───── Supplied data

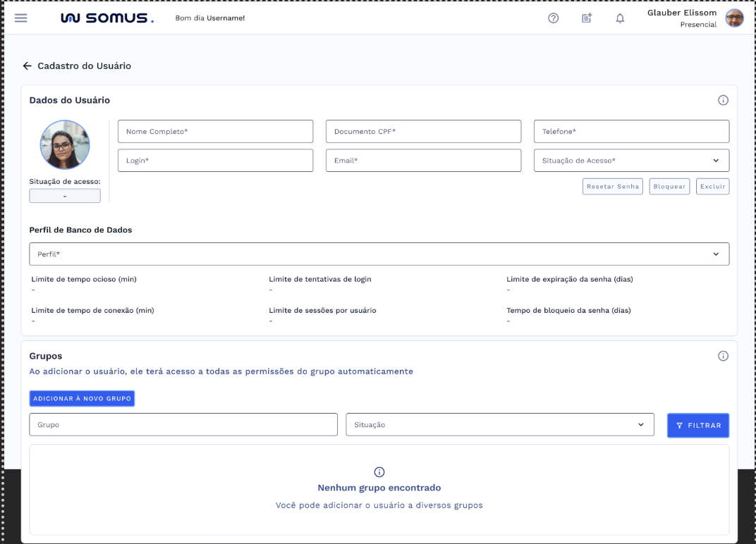Screen dimensions: 756x544
Task: Go back using Cadastro do Usuário arrow
Action: (x=28, y=66)
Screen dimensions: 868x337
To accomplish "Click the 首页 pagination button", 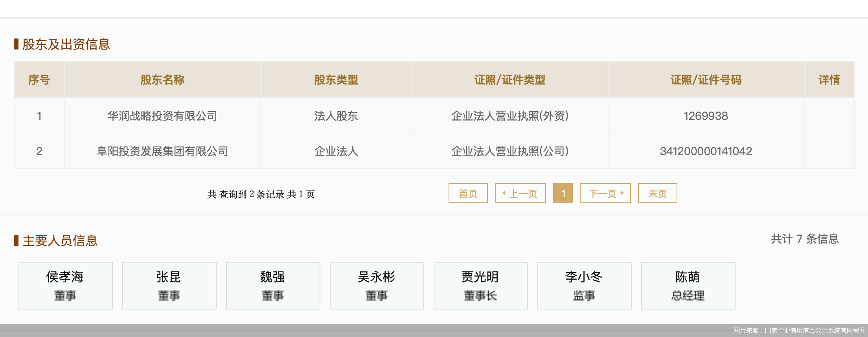I will click(468, 193).
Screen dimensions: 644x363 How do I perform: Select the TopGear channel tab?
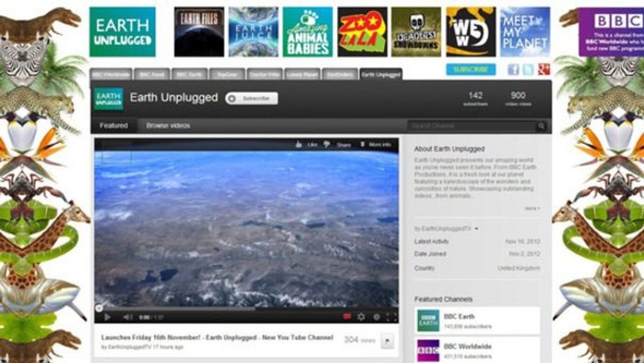pos(227,74)
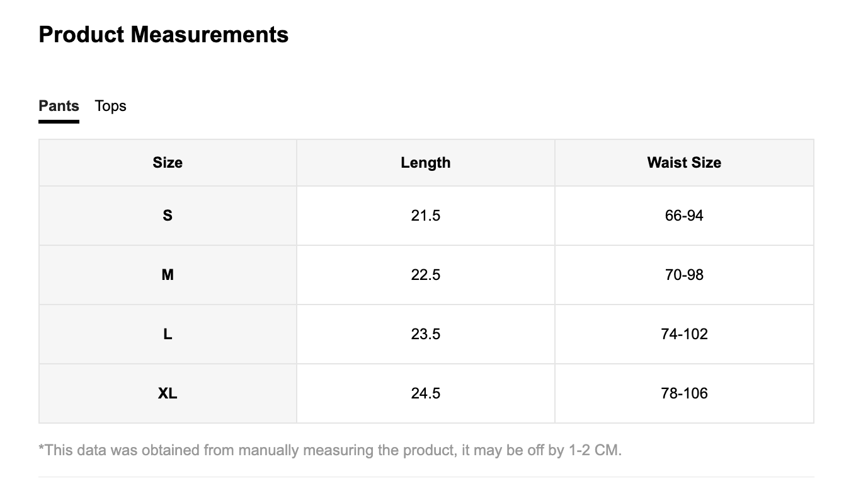Select the XL size row label
Screen dimensions: 868x488
click(168, 393)
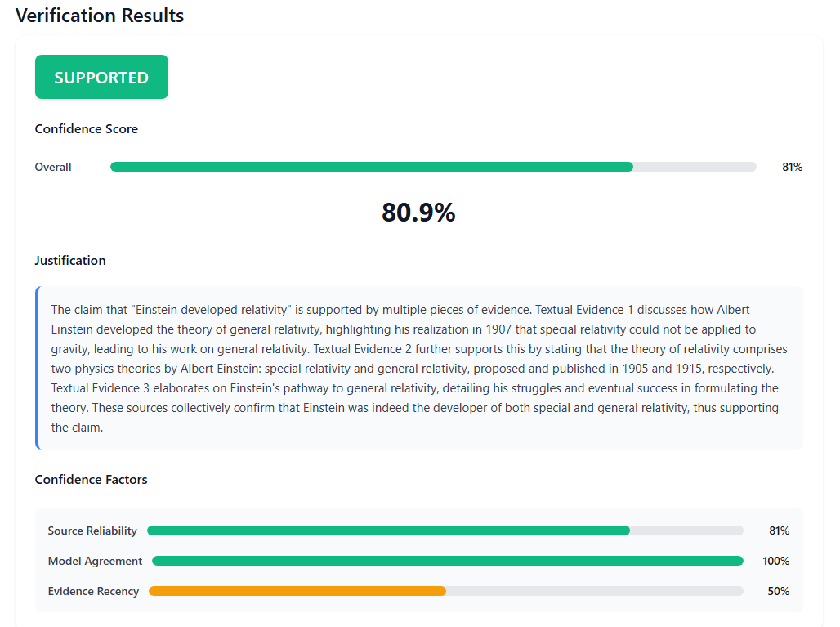Click the Source Reliability label
Screen dimensions: 840x627
tap(92, 531)
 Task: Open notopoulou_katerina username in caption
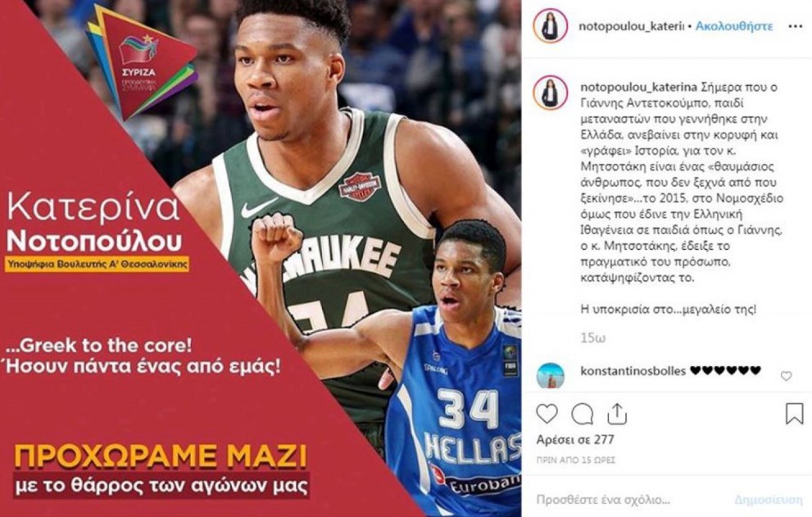[638, 87]
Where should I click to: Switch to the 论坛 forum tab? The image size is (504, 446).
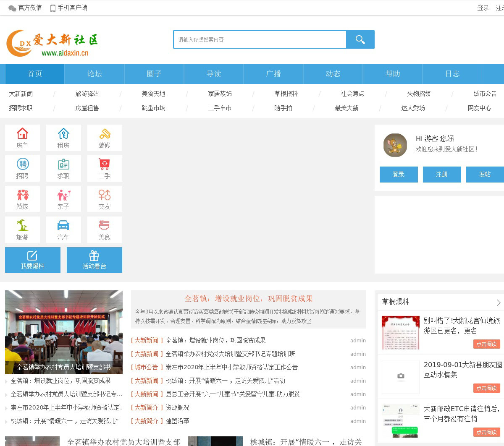click(95, 74)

──────────

• Work to be completed
For this task, give again exactly the lines from the line with "Screen dimensions: 644x363" through the end of the entries, including both ends, and omit the pictures.

• Written response
Screen dimensions: 644x363 How do I perform: Select the TopGear channel tab?
pos(227,74)
Select the XL size row label
Screen dimensions: 868x488
click(168, 393)
Click the Source Reliability label
Screen dimensions: 840x627
tap(92, 531)
 Task: Open notopoulou_katerina username in caption
[638, 87]
Where should I click to: Switch to the 论坛 forum tab? The image size is (504, 446).
click(95, 74)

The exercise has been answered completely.